Retelling Book Review: The Wrath and the Dawn by Renee Ahdieh
The Wrath & the Dawn by Renee Ahdieh
My rating: 3 of 5 stars
This is a first novel, and it feels like one. The prose is overwritten and tends toward the purple, and it resorts to using the same descriptions far too often. Like, we don’t need to know that Jalid has “tiger eyes” each time he looks at Sherzhad, do we? Or that Sherzhad has luscious, waist-length hair? There also seemed to be something weird going on with transitions, because I often had to backtrack to figure out how we got from one scene to another, or from one point of view to another, etc.
It’s hard to redeem the caliph who murders a new bride every night, and this book puts forth a valiant effort. But in doing so, it sort of lets him off the hook for his crimes, which is a little off-putting. The tumultuous love story between Jalid and Sherzhad probably would have captured my interest if I read this as a teenager, but as an adult it felt a bit on the melodramatic side. Plus, whenever I started to get into it, there was, “Oh yeah, but this guy has killed a bunch of women,” and that sort of killed the mood for me.
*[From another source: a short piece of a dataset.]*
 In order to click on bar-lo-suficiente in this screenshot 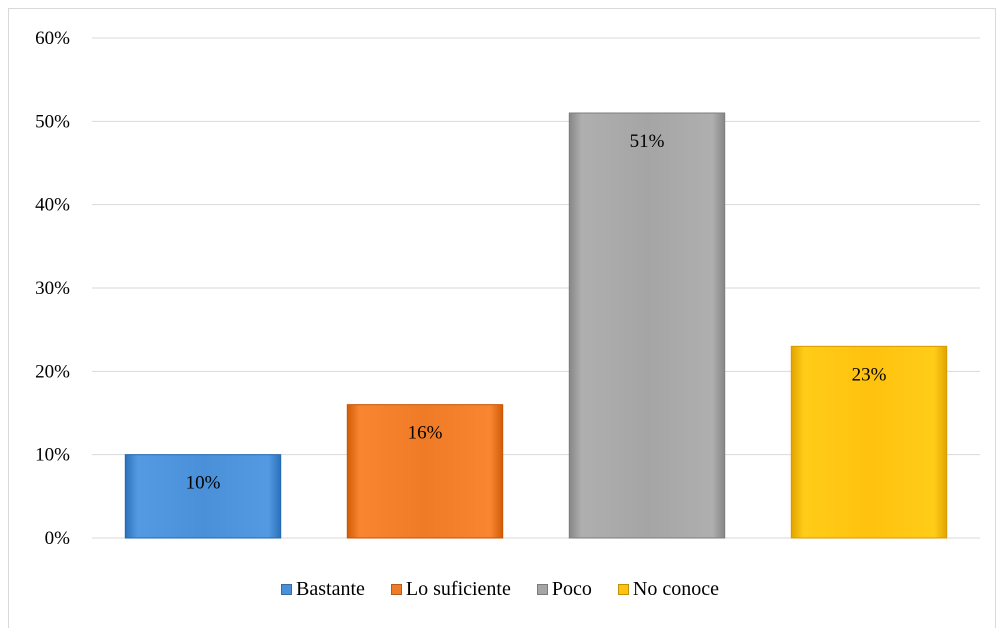, I will do `click(425, 472)`.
The world-building is pretty shaky and doesn’t seem to be firmly rooted in Middle Eastern history or in a new, magical world. It ends up being a sort of mashup of the two, but the magic plays such a tangential part in the story that it feels a little out of place. There are curses and random powers inserted mostly for the sake of convenience and without feeling as though they are truly woven into the fabric of this time and place. And, like, why was there a magic carpet that never even did anything? I could have done without the half-baked love triangle, too.
I gave the book three stars, so obviously it wasn’t all bad. It held my interest well enough even if it annoyed me at times, and there are far too few retellings of fairy tales outside the European canon. It ends on a little bit of ambiguity/cliffhanger which seems to set it up for a sequel, in which the love triangle is destined to take center stage. I don’t think I will be reading it.